A single number is the answer: the count of lines in the records that hold the word "agent".

Stored data
◆ ◆ ◆ ◆
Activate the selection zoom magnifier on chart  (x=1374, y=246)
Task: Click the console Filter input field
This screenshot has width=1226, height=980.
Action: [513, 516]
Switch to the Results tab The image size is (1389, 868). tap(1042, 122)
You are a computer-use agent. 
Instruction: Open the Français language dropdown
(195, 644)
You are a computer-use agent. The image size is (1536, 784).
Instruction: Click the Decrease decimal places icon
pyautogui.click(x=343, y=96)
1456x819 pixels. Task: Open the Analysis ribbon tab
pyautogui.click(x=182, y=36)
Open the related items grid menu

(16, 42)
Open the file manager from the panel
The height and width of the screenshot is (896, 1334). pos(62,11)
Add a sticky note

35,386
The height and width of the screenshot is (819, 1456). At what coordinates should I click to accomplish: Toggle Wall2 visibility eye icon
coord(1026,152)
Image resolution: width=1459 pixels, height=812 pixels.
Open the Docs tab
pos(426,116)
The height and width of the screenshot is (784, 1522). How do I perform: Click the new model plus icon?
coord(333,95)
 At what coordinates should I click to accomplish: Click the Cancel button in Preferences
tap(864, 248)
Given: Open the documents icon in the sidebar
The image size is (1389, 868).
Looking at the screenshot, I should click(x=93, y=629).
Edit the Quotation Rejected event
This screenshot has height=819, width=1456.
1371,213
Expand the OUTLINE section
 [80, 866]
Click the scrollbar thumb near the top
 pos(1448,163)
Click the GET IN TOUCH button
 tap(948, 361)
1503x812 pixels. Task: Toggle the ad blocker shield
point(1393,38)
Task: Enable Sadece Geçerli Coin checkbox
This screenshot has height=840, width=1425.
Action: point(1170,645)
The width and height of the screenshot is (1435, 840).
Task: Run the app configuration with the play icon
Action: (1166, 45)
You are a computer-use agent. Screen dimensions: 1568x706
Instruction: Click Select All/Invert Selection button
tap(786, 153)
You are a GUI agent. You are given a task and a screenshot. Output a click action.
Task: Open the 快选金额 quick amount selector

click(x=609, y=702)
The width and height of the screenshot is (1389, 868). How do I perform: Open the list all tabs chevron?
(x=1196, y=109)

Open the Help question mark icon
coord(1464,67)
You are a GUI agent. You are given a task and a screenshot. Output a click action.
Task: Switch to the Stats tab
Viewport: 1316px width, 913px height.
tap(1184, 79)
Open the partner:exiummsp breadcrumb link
◆ ◆ ◆ ◆
Output of the task:
5